Farmer John ordered a high speed connection for his farm and is going to share his connectivity with the other farmers. To minimize cost, he wants to lay the minimum amount of optical fiber to connect his farm to all the other farms. 
Given a list of how much fiber it takes to connect each pair of farms, you must find the minimum amount of fiber needed to connect them all together. Each farm must connect to some other farm such that a packet can flow from any one farm to any other farm. 
The distance between any two farms will not exceed 100,000. 

**输入**
The input includes several cases. For each case, the first line contains the number of farms, N (3 <= N <= 100). The following lines contain the N x N conectivity matrix, where each element shows the distance from on farm to another. Logically, they are N lines of N space-separated integers. Physically, they are limited in length to 80 characters, so some lines continue onto others.

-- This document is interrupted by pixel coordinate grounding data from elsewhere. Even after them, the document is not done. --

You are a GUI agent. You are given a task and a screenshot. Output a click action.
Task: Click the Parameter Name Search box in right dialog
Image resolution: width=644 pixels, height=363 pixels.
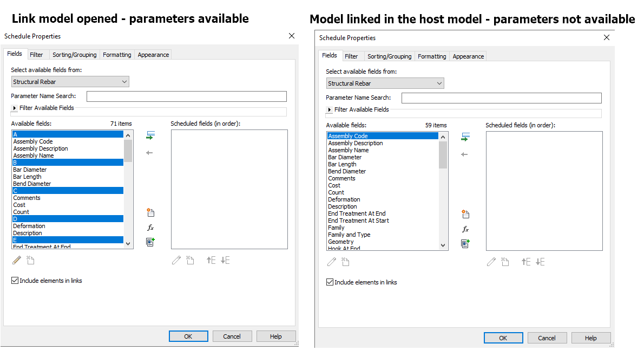tap(501, 98)
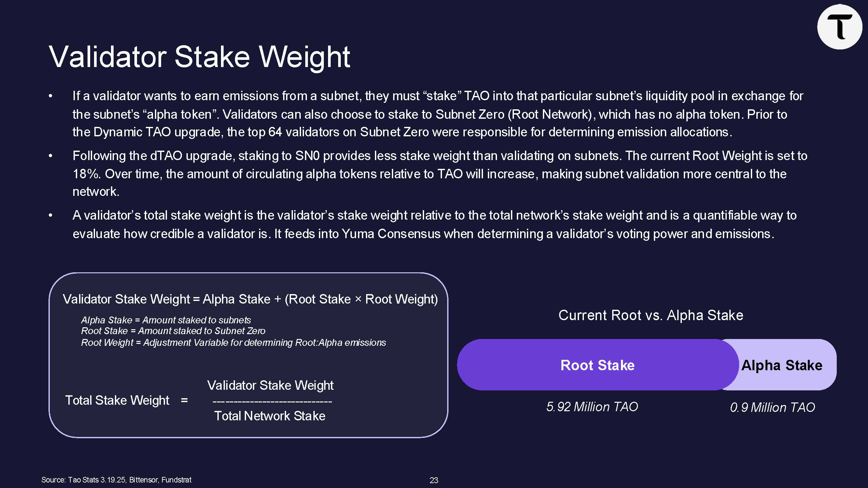Click the Validator Stake Weight numerator text

coord(270,385)
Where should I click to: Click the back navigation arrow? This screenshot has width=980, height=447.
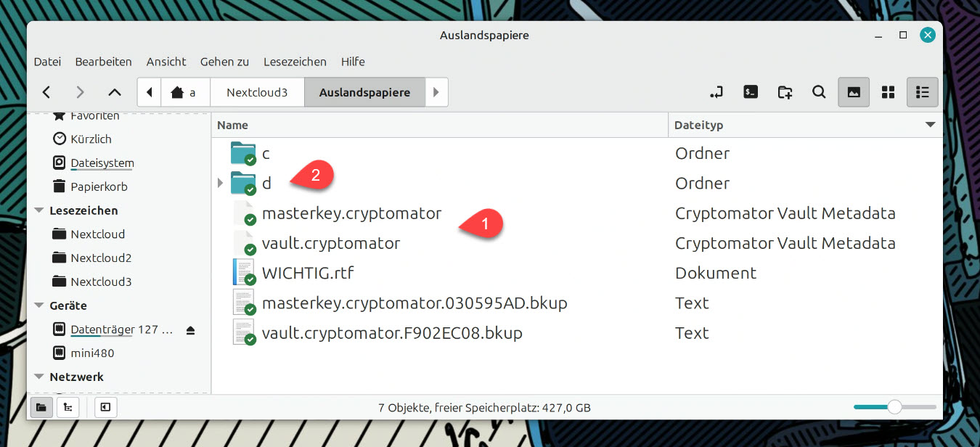coord(46,92)
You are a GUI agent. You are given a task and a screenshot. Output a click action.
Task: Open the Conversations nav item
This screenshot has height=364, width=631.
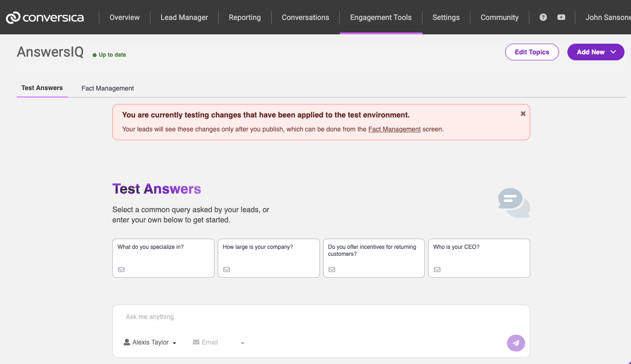[x=306, y=18]
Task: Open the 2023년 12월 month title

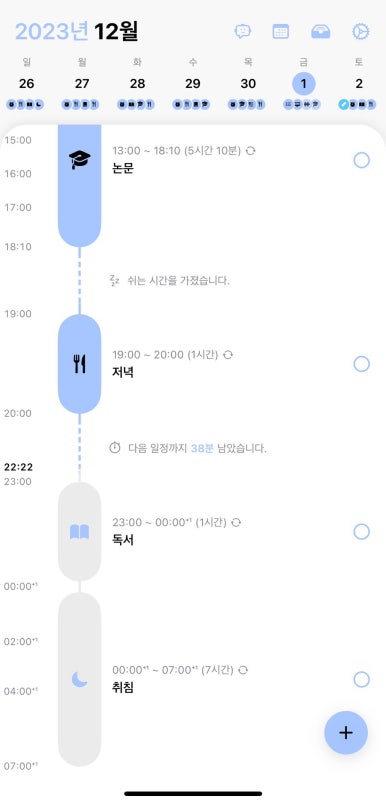Action: [x=77, y=32]
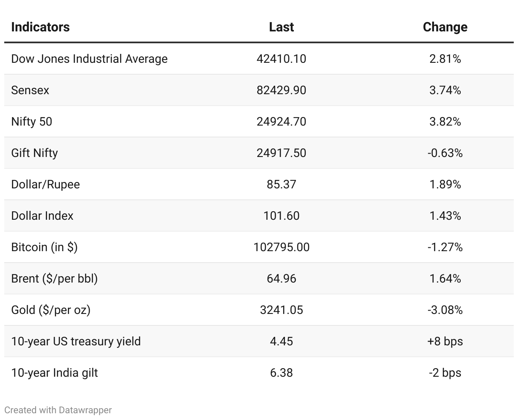The width and height of the screenshot is (518, 420).
Task: Click the +8 bps change value
Action: point(445,341)
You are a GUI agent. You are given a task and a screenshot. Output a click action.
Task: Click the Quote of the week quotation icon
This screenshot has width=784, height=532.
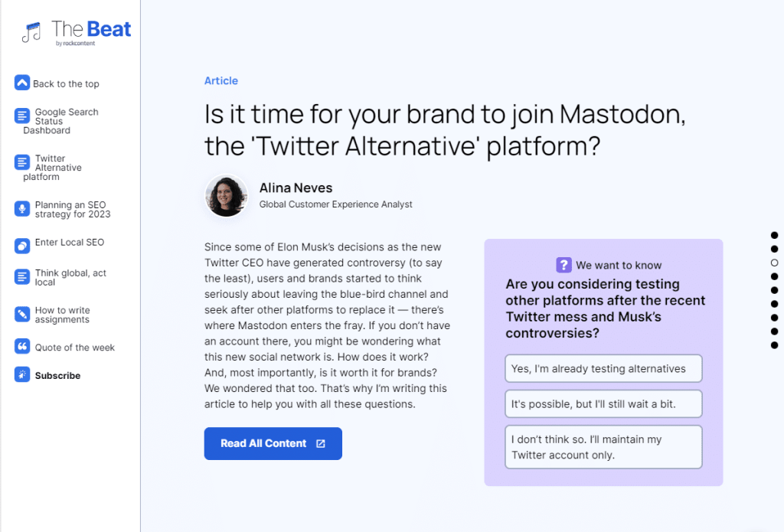click(21, 347)
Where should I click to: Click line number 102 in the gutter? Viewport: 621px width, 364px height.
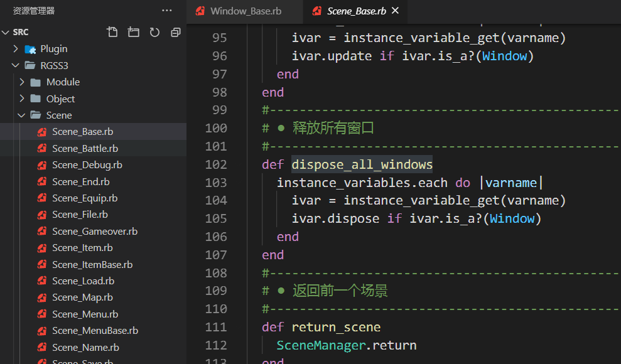(216, 164)
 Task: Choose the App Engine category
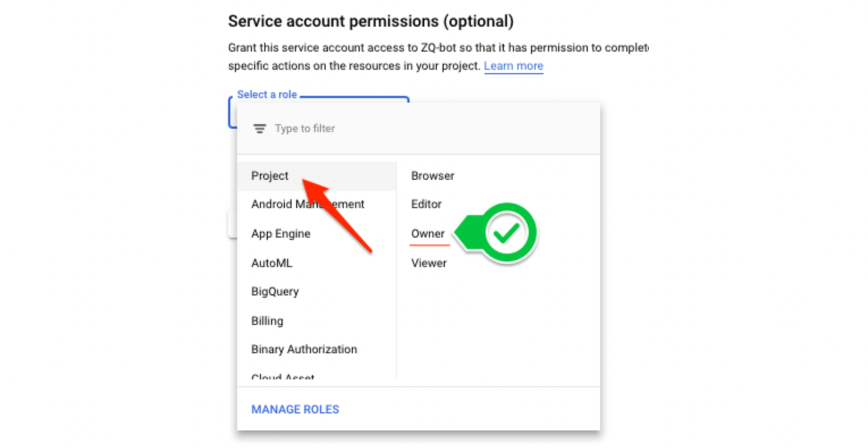[x=280, y=234]
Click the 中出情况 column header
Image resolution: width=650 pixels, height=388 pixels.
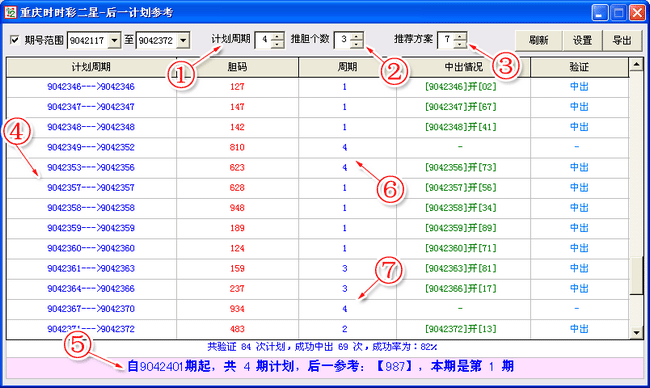coord(463,67)
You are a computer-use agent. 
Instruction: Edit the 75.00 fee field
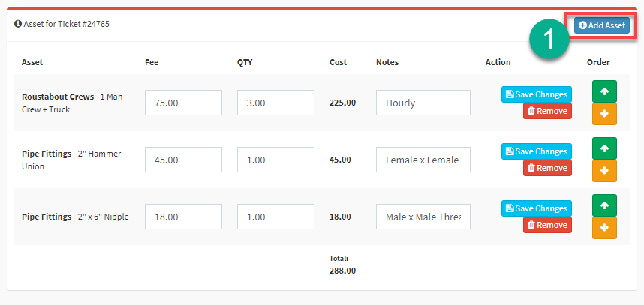[183, 103]
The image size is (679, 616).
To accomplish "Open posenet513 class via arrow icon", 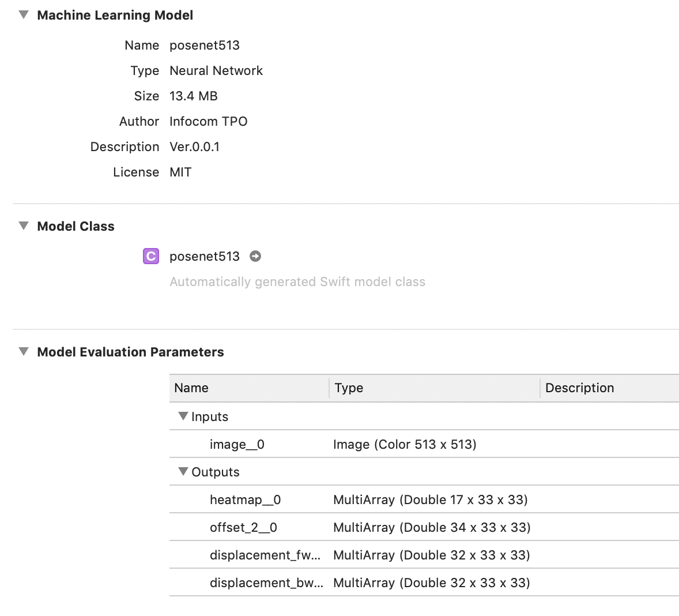I will point(255,256).
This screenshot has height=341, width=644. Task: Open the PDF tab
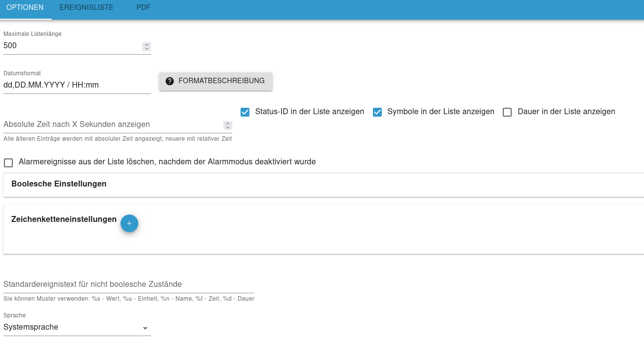tap(143, 8)
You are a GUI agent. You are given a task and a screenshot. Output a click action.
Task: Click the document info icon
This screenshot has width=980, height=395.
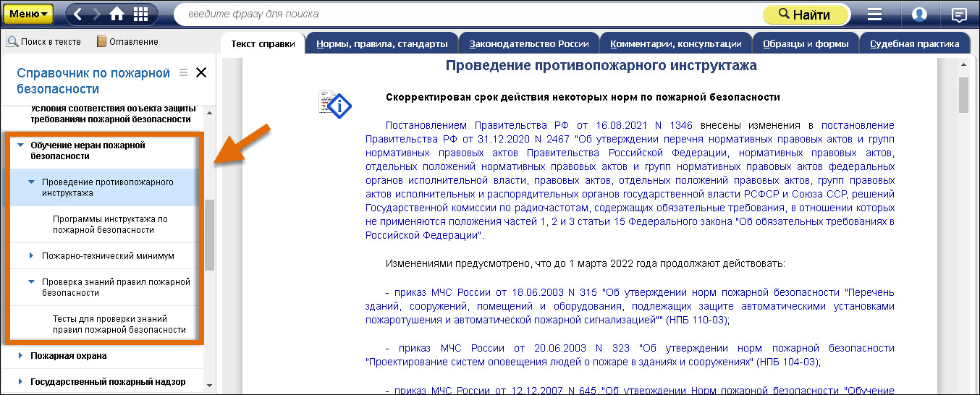[335, 104]
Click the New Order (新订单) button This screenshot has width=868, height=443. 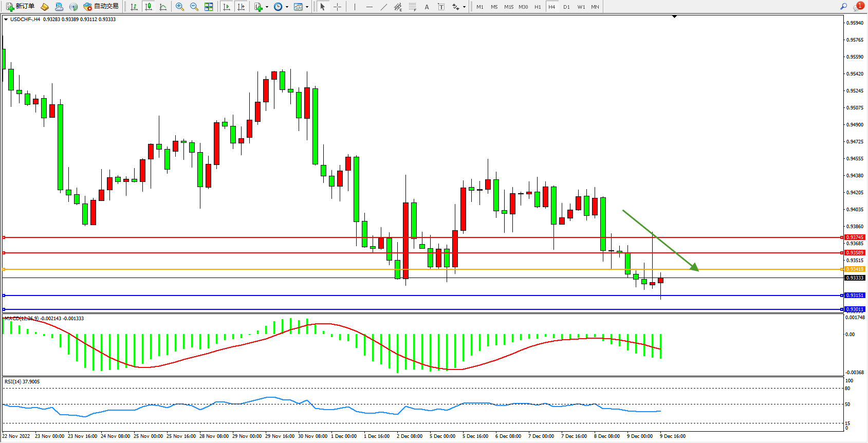point(21,7)
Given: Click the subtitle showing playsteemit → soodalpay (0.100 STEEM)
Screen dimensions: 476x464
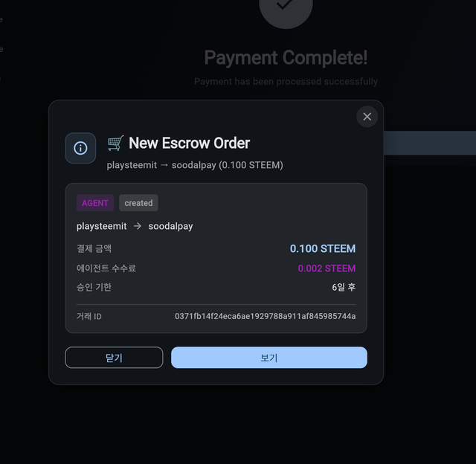Looking at the screenshot, I should [195, 165].
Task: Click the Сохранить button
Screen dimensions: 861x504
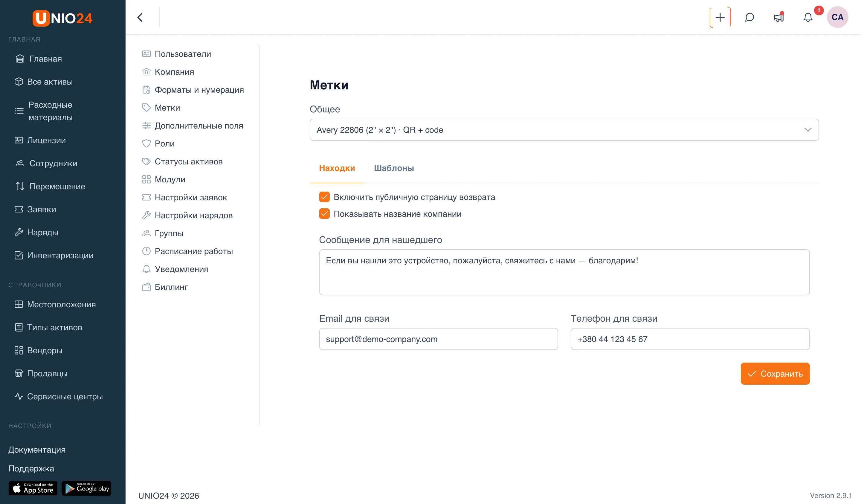Action: [775, 374]
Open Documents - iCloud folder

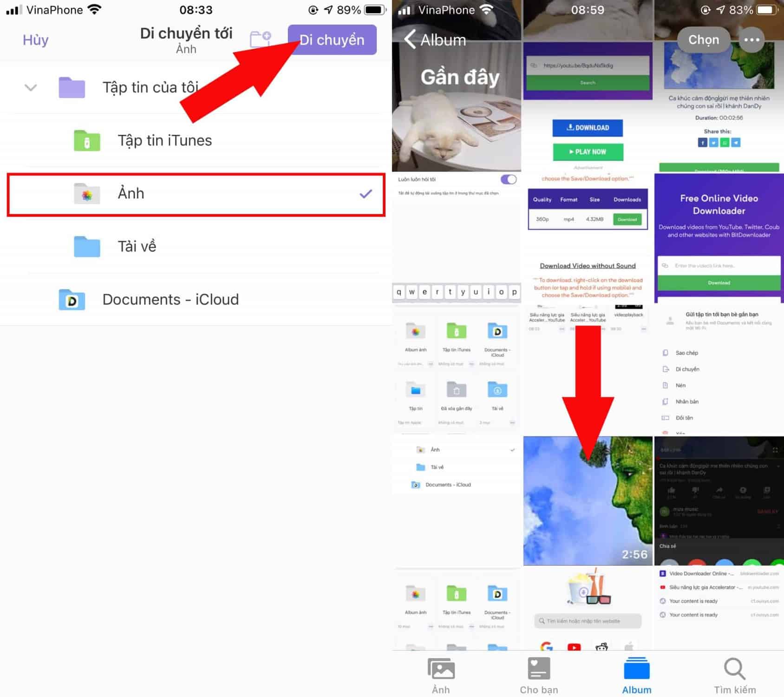click(x=170, y=300)
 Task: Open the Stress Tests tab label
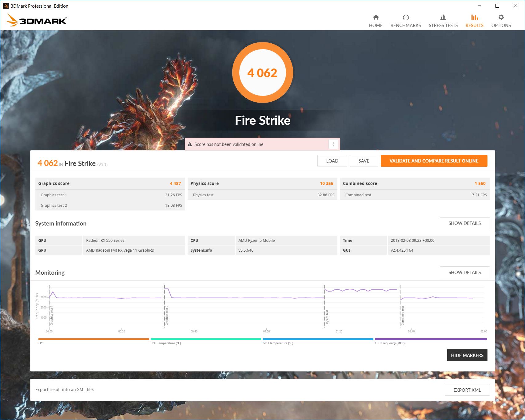point(443,26)
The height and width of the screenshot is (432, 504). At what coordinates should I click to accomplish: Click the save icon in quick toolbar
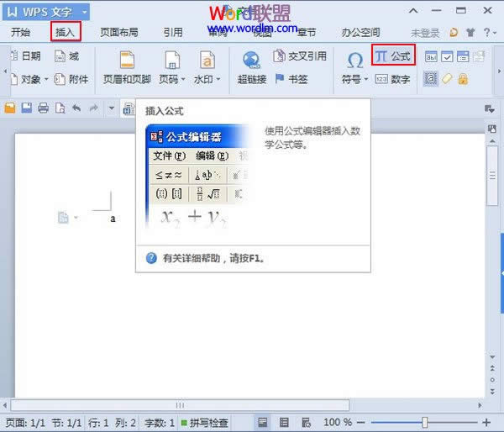tap(26, 108)
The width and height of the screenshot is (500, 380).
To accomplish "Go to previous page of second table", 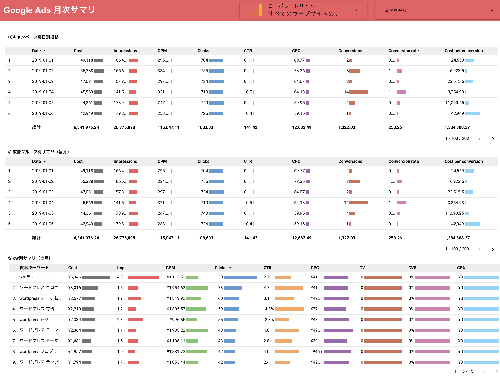I will (480, 249).
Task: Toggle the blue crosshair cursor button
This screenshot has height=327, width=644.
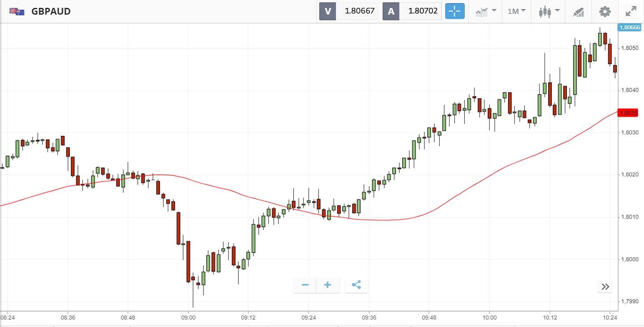Action: click(455, 11)
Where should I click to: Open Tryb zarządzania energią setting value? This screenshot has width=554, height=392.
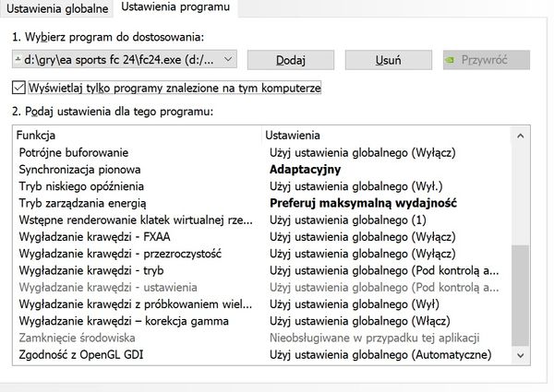click(x=364, y=203)
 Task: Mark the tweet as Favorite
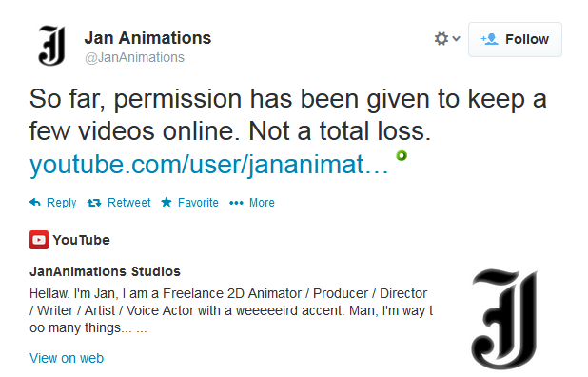coord(189,203)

Of course, the diagonal will be 0, since the distance from farm i to itself is not interesting for this problem.

**输出**
For each case, output a single integer length that is the sum of the minimum length of fiber required to connect the entire set of farms.



**样例输入**
4
0 4 9 21
4 0 8 17
9 8 0 16
21 17 16 0

**样例输出**
28


来源
USACO 102

/*
内存: 1920kB
时间: 8ms
语言: G++
*/
#include <iostream>
#include <stdio.h>
#include <string.h>
#include <algorithm>
using namespace std;

char c;
long long res;
int n, num, val, tot;
int father[300];

struct edge
{
    int left, right, is_used, val;
    edge(){
        is_used = 0, left = 0, right = 0;
    }
}e[100000];

int root(int x)
{
    if(x == father[x])
        return father[x];

    father[x] = root(father[x]);
    return father[x];
}

void Union(int x,int y)
{
    int fx = root(x);
    int fy = root(y);
    if(fx != fy)
        father[fx] = fy;
}

bool cmp(edge a,edge b)
{
    return a.val<b.val;
}

int main()
{
    while(cin>>n)
    {
        res = 0;
        memset(e,0,sizeof(e));
        for(int i=1;i<=n;i++)
            father[i] = i;

        for(int i=1;i<=n;i++)
            for(int j=1;j<=n;j++)
            {
                scanf("%d",&val);
                if(i < j)
                {
                    e[tot].left = i, e[tot].right = j, e[tot++].val = val;
                }
            }

        sort(e,e+tot,cmp);

        for(int i=0;i<tot;i++)
        {
            if(root(e[i].left) != root(e[i].right))
            {
                Union(e[i].left,e[i].right);
                e[i].is_used = 1;
            }
        }

        for(int i=0;i<tot;i++)
            if(e[i].is_used)
                res += e[i].val;

        printf("%d\n",res);
    }



    return 0;
}